1. On your homework paper draw three graphs vertically one above the other. The first graph should be labeled “Leslie’s demand”; the second graph should be labeled “Ron’s demand”; and the third graph should be labeled “Market demand”. On each graph the horizontal axis should be labeled “Quantity of Parks” while the vertical axis should be labeled “Price of Parks”. Now in each graph draw in the demand curve corresponding to your label. Remember that the market demand curve will be a vertical summation of the individual demand curves since a public good is non-rival.   1. Write an equation for the market demand curve for the public good.

Leslie: P = 3 – (1/2)Q

Ron: P = 3/2 – (1/4)Q

Market: P = 9/2 – (3/4)Q

1. What is the optimal number of parks for the community? Show how you found this number.

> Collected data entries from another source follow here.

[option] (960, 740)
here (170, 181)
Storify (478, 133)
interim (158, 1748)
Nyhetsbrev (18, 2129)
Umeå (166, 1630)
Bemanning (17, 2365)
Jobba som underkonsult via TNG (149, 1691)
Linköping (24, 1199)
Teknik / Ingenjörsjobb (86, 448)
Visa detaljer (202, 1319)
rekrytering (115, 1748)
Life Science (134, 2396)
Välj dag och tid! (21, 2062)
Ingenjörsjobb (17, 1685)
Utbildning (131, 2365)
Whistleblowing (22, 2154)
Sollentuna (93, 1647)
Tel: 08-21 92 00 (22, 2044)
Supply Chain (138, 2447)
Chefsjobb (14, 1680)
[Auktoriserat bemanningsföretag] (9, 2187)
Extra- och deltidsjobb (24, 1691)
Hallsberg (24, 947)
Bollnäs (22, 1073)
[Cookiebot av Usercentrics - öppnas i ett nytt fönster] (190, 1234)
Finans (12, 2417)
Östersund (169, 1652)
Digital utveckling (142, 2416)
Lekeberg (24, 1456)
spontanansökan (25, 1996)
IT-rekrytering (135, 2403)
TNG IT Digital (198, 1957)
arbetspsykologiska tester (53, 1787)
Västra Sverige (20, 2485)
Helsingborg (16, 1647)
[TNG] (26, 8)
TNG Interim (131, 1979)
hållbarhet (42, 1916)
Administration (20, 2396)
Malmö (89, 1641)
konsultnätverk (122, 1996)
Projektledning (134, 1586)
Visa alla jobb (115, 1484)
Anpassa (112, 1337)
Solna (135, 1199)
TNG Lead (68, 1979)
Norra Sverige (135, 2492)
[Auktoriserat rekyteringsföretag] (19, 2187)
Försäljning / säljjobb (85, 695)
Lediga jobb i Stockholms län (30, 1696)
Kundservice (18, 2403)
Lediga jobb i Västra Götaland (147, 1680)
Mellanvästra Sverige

To find the optimal number, find the market demand when the price equals marginal cost.

MC = 3

P = 9/2 – (3/4)Q

3 = 9/2 – (3/4)Q

Q = 2 parks

1. Since Leslie and Ron each get benefits from the parks, they will each contribute towards the cost. Given her demand, how much will Leslie contribute per park? How much will Ron contribute per park? Why do Leslie and Ron contribute different amounts?

The marginal cost of each park is \$3, which must be paid by Leslie and Ron. From part (c), we know that the optimal number of parks is Q = 2. We can plug Q = 2 into the individual demand curves to find each person’s willingness to pay for 2 parks.

Leslie: P = 3 – (1/2)(2)

P = 2

Ron: P = 3/2 – (1/4)(2)

P = 1

So Leslie is willing to contribute \$2 per park when 2 parks are built, and Ron is willing to contribute \$1 per park. \$2 + \$1 = \$3 = MC, so together they cover the full cost of the parks. Because Leslie and Ron have different demand curves, or willingness to pay for parks, their contributions are different. This only works because both of them are honestly reporting their individual demand for parks.

1. Now think about what would happen if Leslie and Ron were unable to share the same parks. Now each of them would have to build their own private park, and pay the full cost. How many parks are Leslie and Ron willing to pay for individually? How many total parks would be built? (Remember: we can’t build negative parks.)

If Leslie has to pay the full cost of \$3, she would be willing to pay for:

3 = 3 – (1/2)Q

Q = 0 parks

If Ron has to pay \$3, he would be willing to pay for:

3 = 3/2 – (1/4)Q

Which gives Q less than zero, so he wouldn’t pay for any parks either.

So if Leslie and Ron cannot share the benefits and costs of the parks, none will be built in the community.